▶ **Work instructions**:
Please write out the stretch of items from the line containing "You are a GUI" through the end of the items, word for word, leaving the pictures out of your answer.

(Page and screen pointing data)
——
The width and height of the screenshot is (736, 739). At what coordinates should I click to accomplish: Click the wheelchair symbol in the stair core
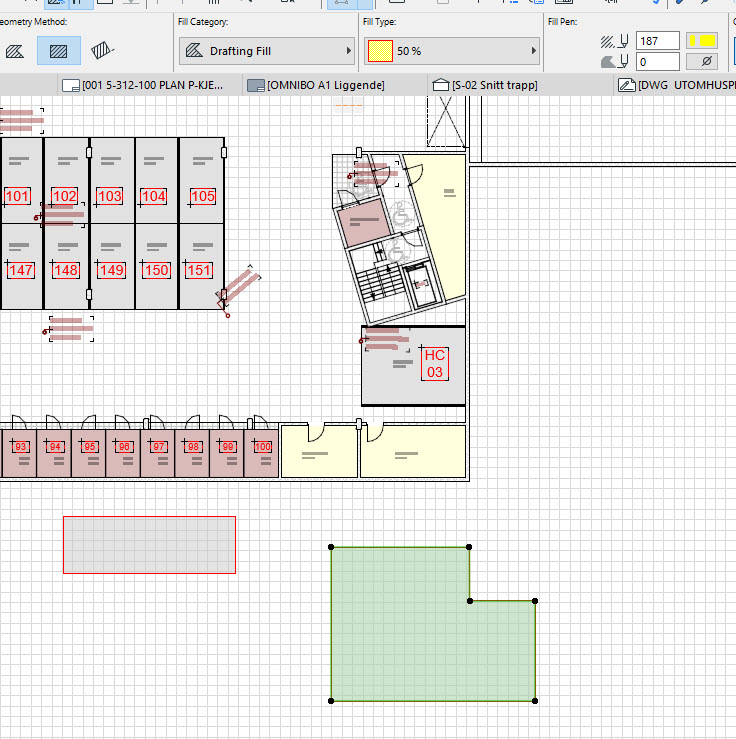[x=401, y=213]
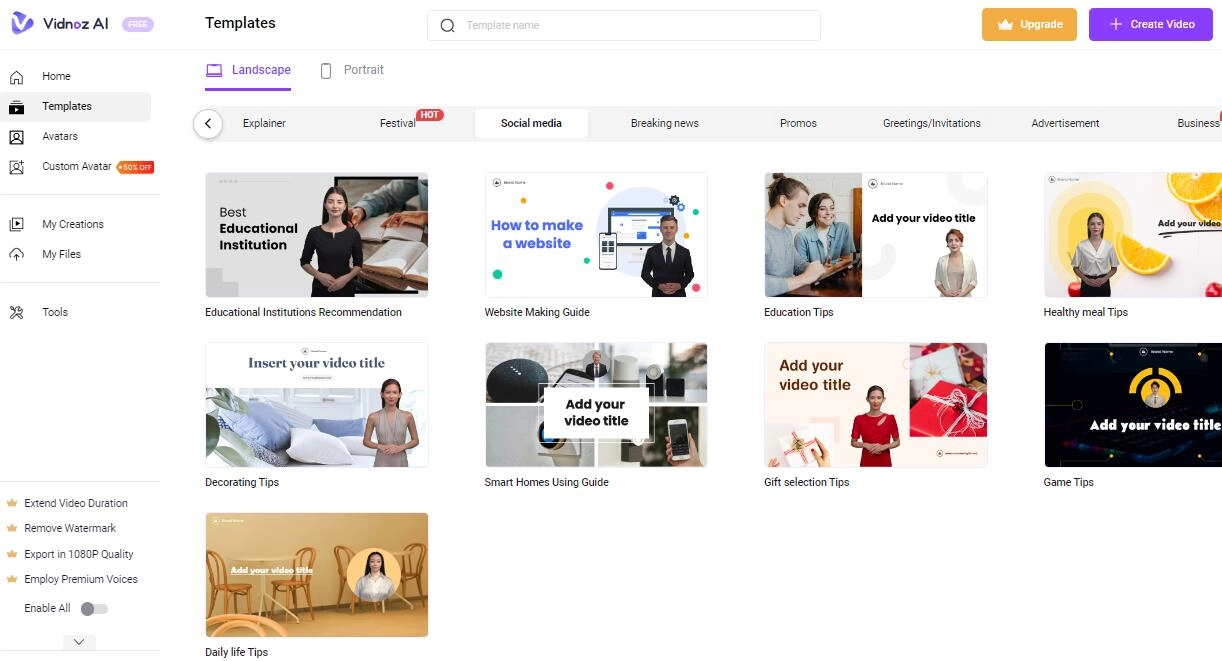Select the Breaking news category tab

pos(664,124)
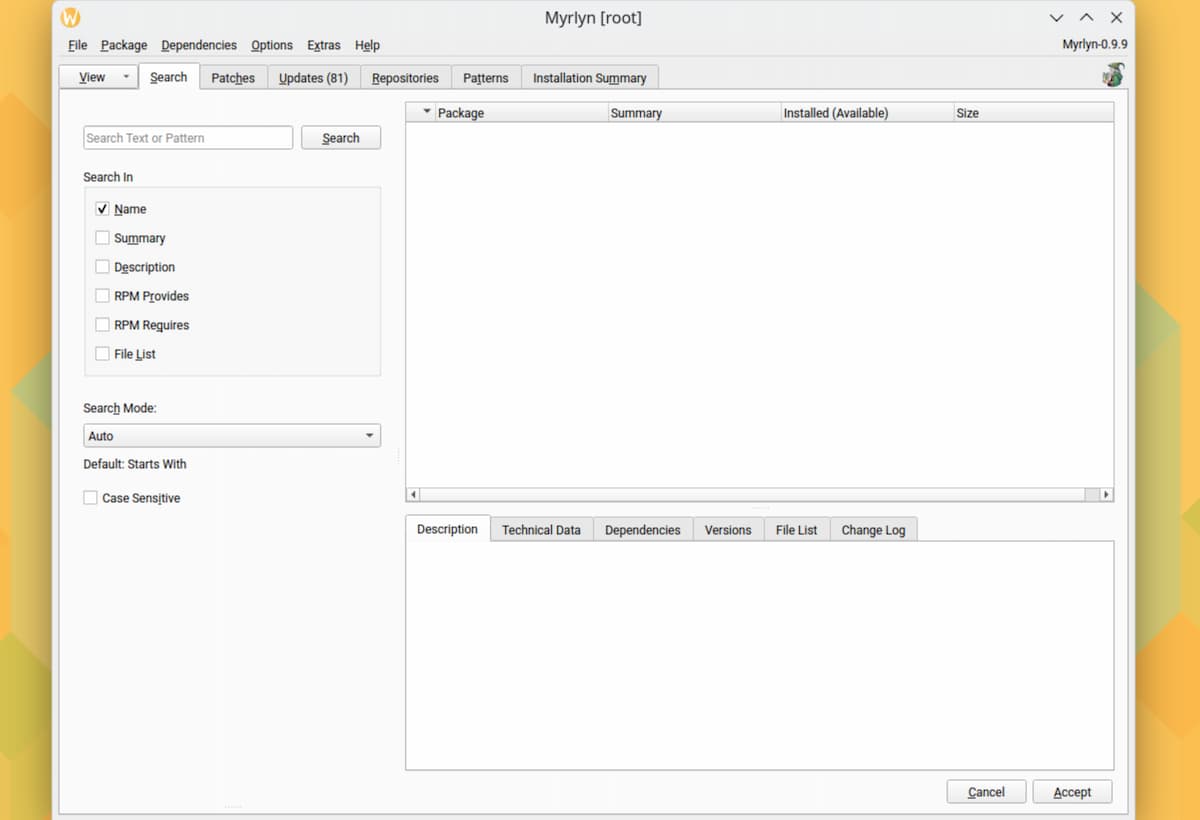Toggle the Case Sensitive checkbox
Viewport: 1200px width, 820px height.
91,498
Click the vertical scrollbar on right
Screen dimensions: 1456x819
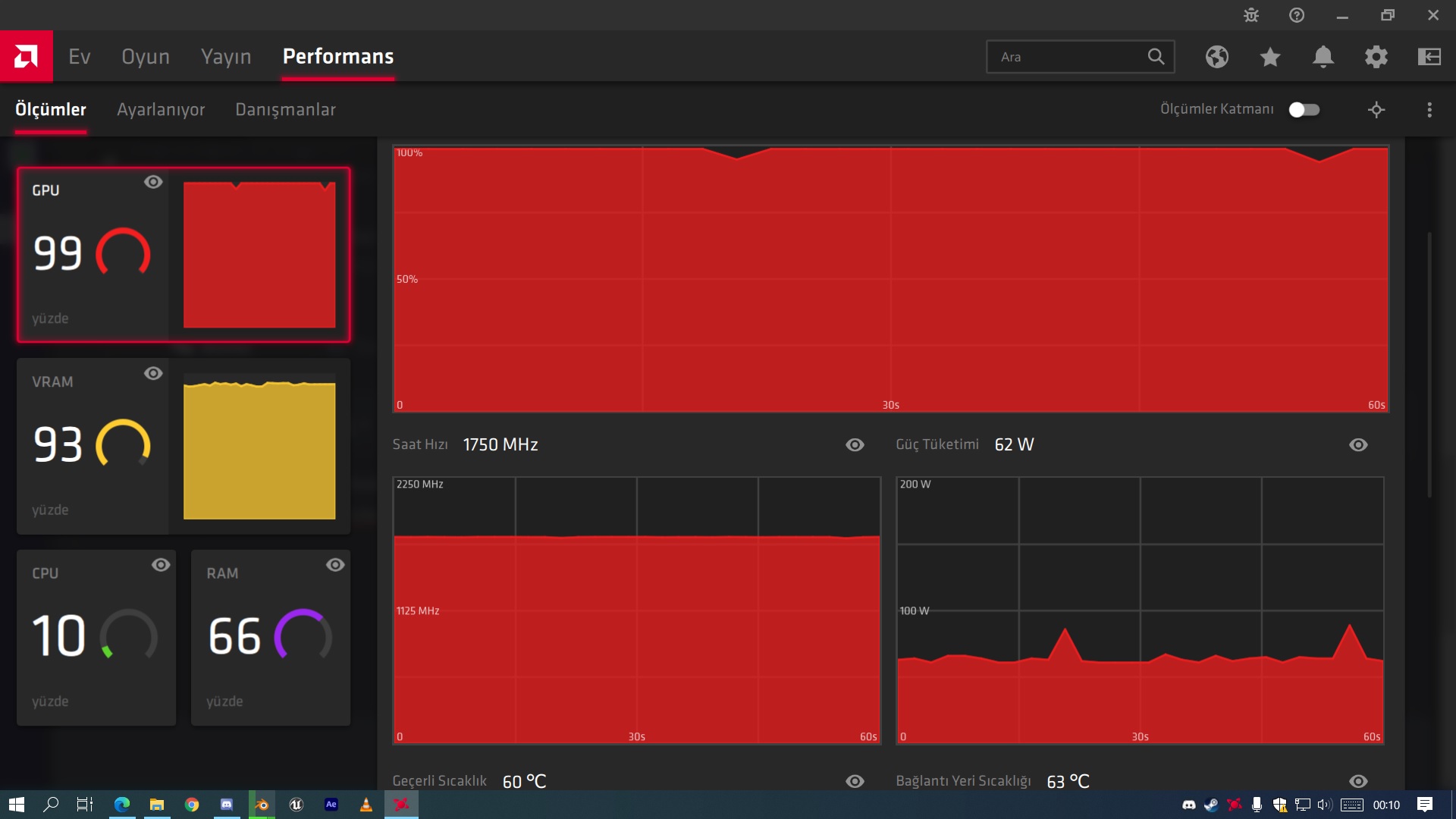coord(1429,364)
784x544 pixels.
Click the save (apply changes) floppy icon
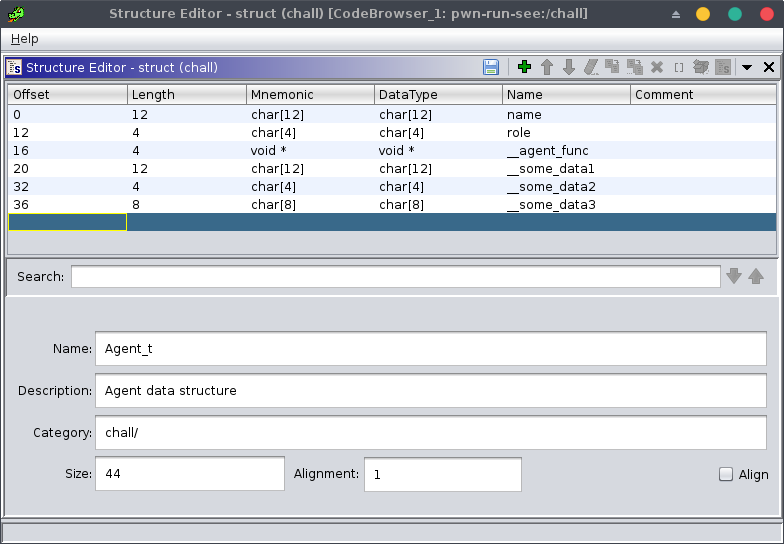pos(491,67)
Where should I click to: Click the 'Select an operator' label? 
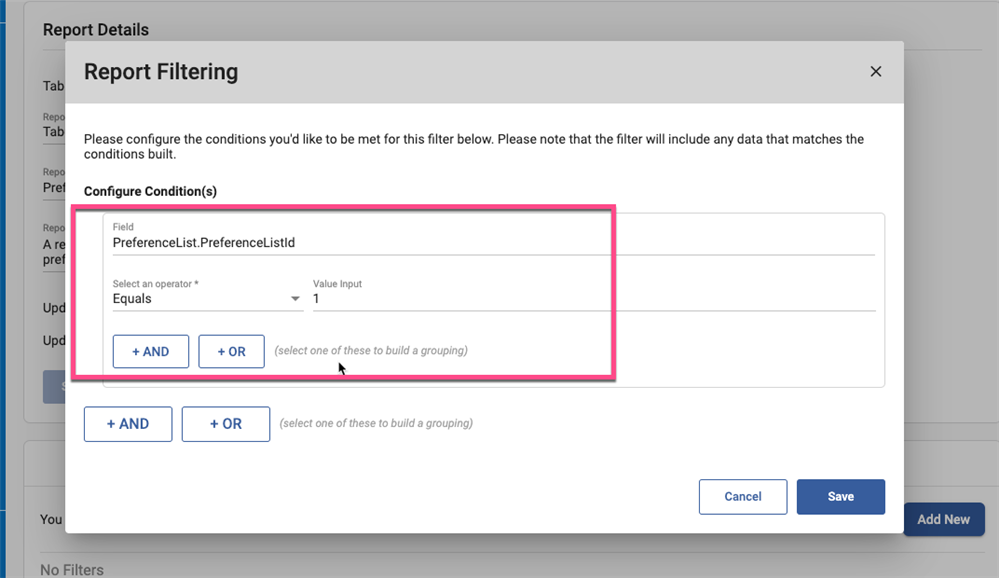pyautogui.click(x=155, y=284)
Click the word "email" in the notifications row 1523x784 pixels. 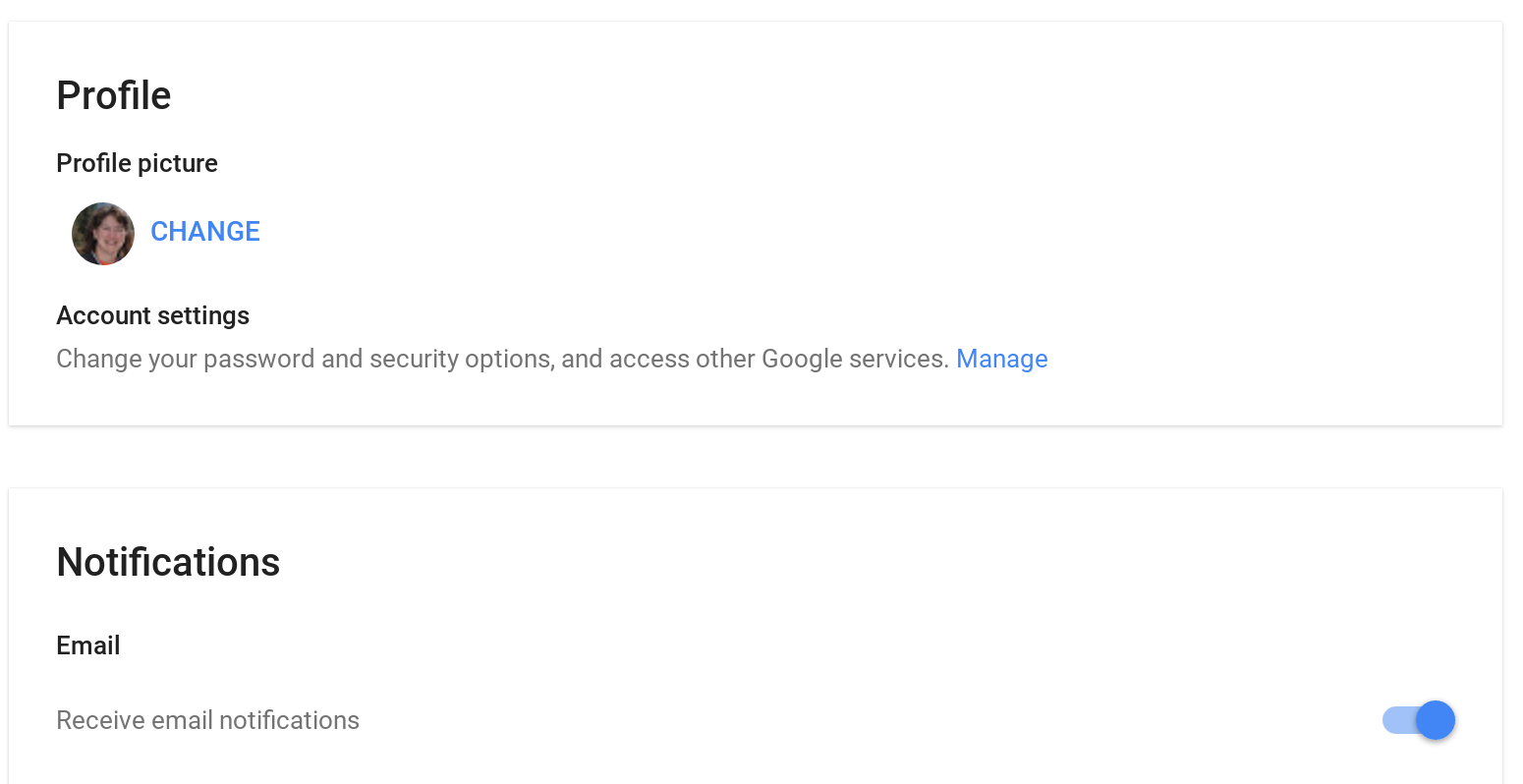pyautogui.click(x=183, y=720)
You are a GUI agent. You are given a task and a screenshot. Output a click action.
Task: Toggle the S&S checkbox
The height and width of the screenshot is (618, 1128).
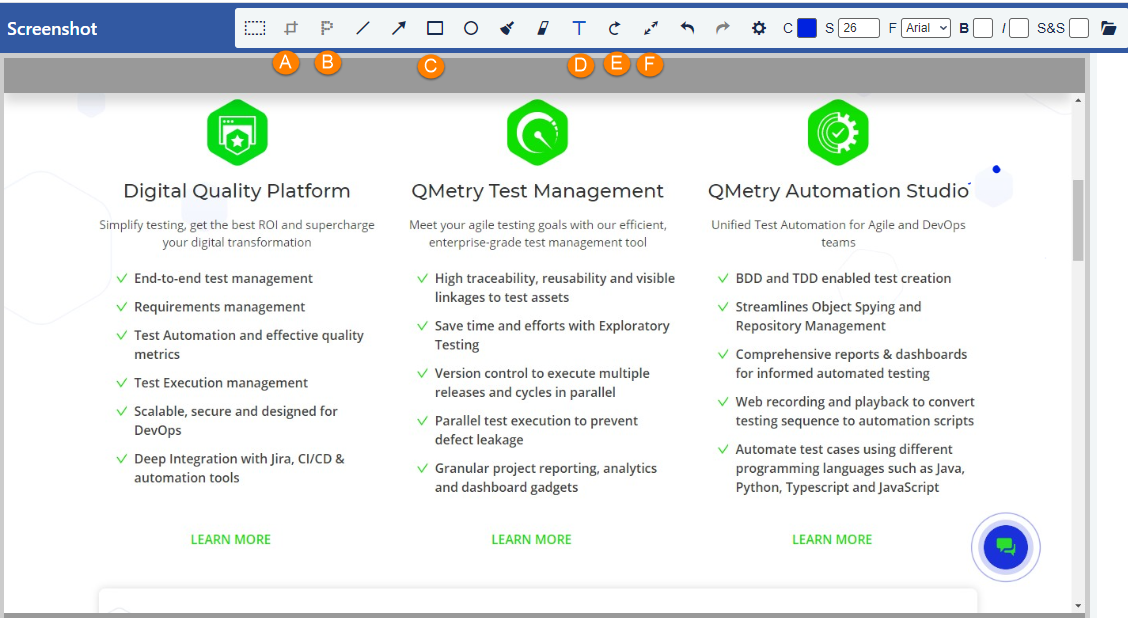(x=1079, y=27)
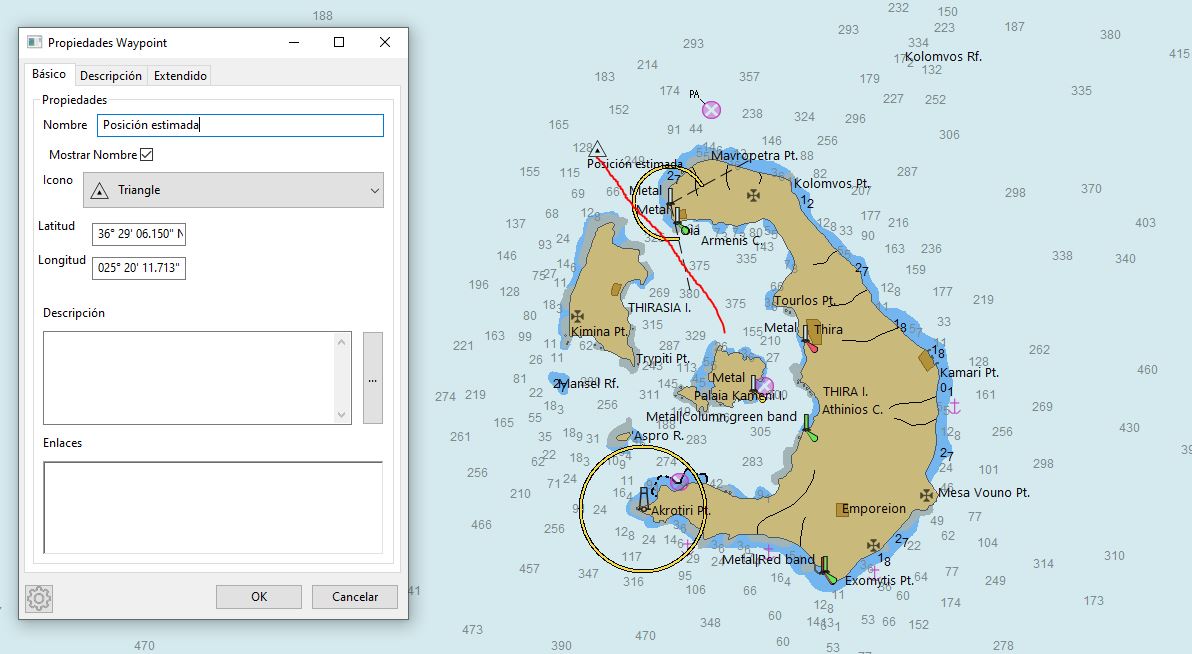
——
▶ **Result for this task**:
You are a GUI agent. You are given a task and a screenshot. Output a click action.
Task: Toggle the S&S checkbox
The height and width of the screenshot is (618, 1128).
(x=1079, y=27)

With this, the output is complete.